*** Begin section ***

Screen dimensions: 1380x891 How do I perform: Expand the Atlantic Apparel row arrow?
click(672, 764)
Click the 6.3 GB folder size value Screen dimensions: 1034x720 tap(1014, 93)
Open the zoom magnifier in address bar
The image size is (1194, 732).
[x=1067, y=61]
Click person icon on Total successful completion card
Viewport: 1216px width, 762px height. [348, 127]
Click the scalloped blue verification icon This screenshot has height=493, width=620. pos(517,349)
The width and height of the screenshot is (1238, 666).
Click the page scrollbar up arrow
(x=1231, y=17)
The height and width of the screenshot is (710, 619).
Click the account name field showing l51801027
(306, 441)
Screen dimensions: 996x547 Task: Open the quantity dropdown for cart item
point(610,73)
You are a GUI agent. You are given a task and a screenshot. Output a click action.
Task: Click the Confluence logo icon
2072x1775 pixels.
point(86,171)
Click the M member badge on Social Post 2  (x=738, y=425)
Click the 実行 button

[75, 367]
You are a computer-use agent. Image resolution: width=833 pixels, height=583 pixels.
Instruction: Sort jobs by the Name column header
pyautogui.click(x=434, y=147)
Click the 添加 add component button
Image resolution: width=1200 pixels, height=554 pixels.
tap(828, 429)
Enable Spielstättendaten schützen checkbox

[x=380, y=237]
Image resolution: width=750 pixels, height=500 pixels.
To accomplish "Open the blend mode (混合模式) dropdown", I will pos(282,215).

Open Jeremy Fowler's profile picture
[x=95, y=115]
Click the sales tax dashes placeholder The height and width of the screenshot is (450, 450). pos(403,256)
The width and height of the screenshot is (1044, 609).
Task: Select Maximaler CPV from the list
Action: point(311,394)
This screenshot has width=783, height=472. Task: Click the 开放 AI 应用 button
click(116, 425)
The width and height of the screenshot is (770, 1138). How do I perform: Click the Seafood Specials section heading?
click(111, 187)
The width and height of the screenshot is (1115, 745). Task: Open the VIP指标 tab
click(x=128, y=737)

*** End section ***

Exercise goal: The full listing above should be returned exactly as supplied.

Solution:
Screen dimensions: 1380x891 How do I perform: Expand the Atlantic Apparel row arrow?
click(672, 764)
Click the 6.3 GB folder size value Screen dimensions: 1034x720 tap(1014, 93)
Open the zoom magnifier in address bar
The image size is (1194, 732).
[x=1067, y=61]
Click person icon on Total successful completion card
Viewport: 1216px width, 762px height. [348, 127]
Click the scalloped blue verification icon This screenshot has height=493, width=620. pos(517,349)
The width and height of the screenshot is (1238, 666).
Click the page scrollbar up arrow
(x=1231, y=17)
The height and width of the screenshot is (710, 619).
Click the account name field showing l51801027
(306, 441)
Screen dimensions: 996x547 Task: Open the quantity dropdown for cart item
point(610,73)
You are a GUI agent. You are given a task and a screenshot. Output a click action.
Task: Click the Confluence logo icon
2072x1775 pixels.
point(86,171)
Click the M member badge on Social Post 2  (x=738, y=425)
Click the 実行 button

[75, 367]
You are a computer-use agent. Image resolution: width=833 pixels, height=583 pixels.
Instruction: Sort jobs by the Name column header
pyautogui.click(x=434, y=147)
Click the 添加 add component button
Image resolution: width=1200 pixels, height=554 pixels.
tap(828, 429)
Enable Spielstättendaten schützen checkbox

[x=380, y=237]
Image resolution: width=750 pixels, height=500 pixels.
To accomplish "Open the blend mode (混合模式) dropdown", I will pos(282,215).

Open Jeremy Fowler's profile picture
[x=95, y=115]
Click the sales tax dashes placeholder The height and width of the screenshot is (450, 450). pos(403,256)
The width and height of the screenshot is (1044, 609).
Task: Select Maximaler CPV from the list
Action: point(311,394)
This screenshot has width=783, height=472. Task: Click the 开放 AI 应用 button
click(116, 425)
The width and height of the screenshot is (770, 1138). How do I perform: Click the Seafood Specials section heading?
click(111, 187)
The width and height of the screenshot is (1115, 745). Task: Open the VIP指标 tab
click(x=128, y=737)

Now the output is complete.